There is some tactile feedback on the card that indicates the correct position, one being the notch in the top right corner and the second being that the magnetic strip feels slightly thicker than the rest of the card. There is also some auditory feedback, but the tone for a correct swipe and an error are so alike that I find it hard to distinguish them.

In addition to worrying about the orientation of the card when swiping, the readers can often give errors for swiping too slow, too fast, or simply because the cards can get worn and damaged easily. So the action of swiping the card can stump new users and veteran straphangers alike, at least those of us who didn’t sleep too well last night. I’ll admit there were a few times where I was so tired I forgot to swipe altogether and walked straight into the locked turnstiles. Aside from this last issue, the problems with the swipe model of the reader could be solved by moving to tap-based electronic cards that do not need to be swiped, but are simply held near a scanner (they can also be scanned through a wallet or article of clothing, so you don’t even need to remove the card). A small, but not insigficant point about the current swipe-based cards is that people need to actually find the card and take it out of their storage comparment, and then swipe it correctly. I’ve noticed many people standing in front of the turnstile looking for their card and holding up traffic.
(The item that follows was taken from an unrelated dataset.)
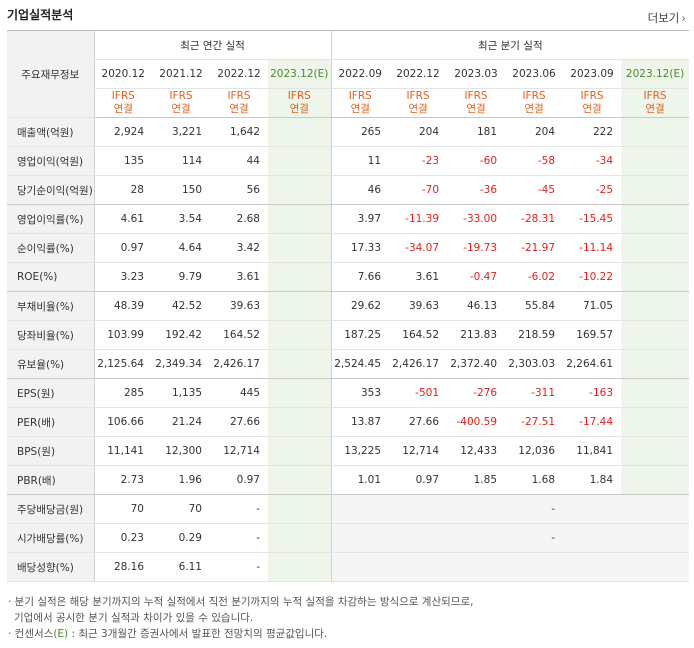  Describe the element at coordinates (181, 538) in the screenshot. I see `value-cell: 0.29` at that location.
Now let us assume that the rider has swiped correctly and their fare has been accepted. You’d expect them to be in the clear, but now comes the turnstiles. There is really one main user interaction issue that I’ve witnessed, which is someone accidentally pushing their fare through. With the horizontal turnstile, this happens when someone uses their hand to push the turnstile instead of their body. If they are not in the currently open gap, they’ll lose their fare. The vertical turnstiles can steal your fare in a slightly trickier manner. If you accidentally walk to the wrong side of the vertical turnstile, and the proceed to walk the correct way without going back around the bars, you’ll also push your fare though. This results in people having to pay a second time or wait to swipe again if on an unlimited card.
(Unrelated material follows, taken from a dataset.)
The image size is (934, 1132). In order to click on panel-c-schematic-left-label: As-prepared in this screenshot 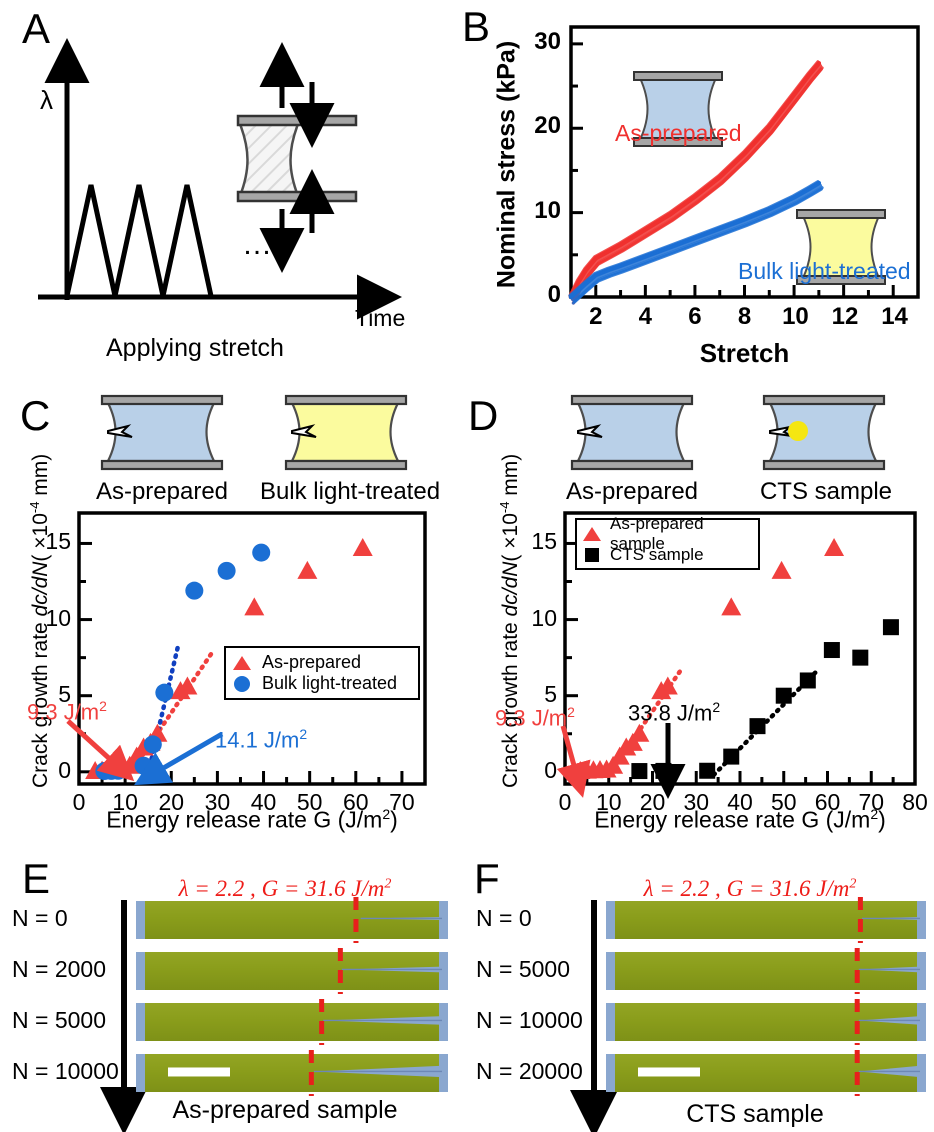, I will do `click(162, 492)`.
Within the constraints of the current technology, I think the system works fairly well. However, upgrading to a newer tap-based electronic card system would provide a number of time and money-saving benefits. The most common issues I see people having are correctly swiping the card and also finding their card. If you are efficient and have your card out people approacing the turnstile, and swipe correctly the first time, the whole process takes less than 5 seconds. Someone looking for their card at the turnstile can take anywhere from 15 seconds to a minute. If the reader gives an error, some people will repeatedly try their card for longer that a minute before giving up to replace it or speaking to a teller, if available. The easiest part of the whole transaction is walking through the turnstile one the fare has been accepted, but even that action can result in people losing their fare if done incorrectly.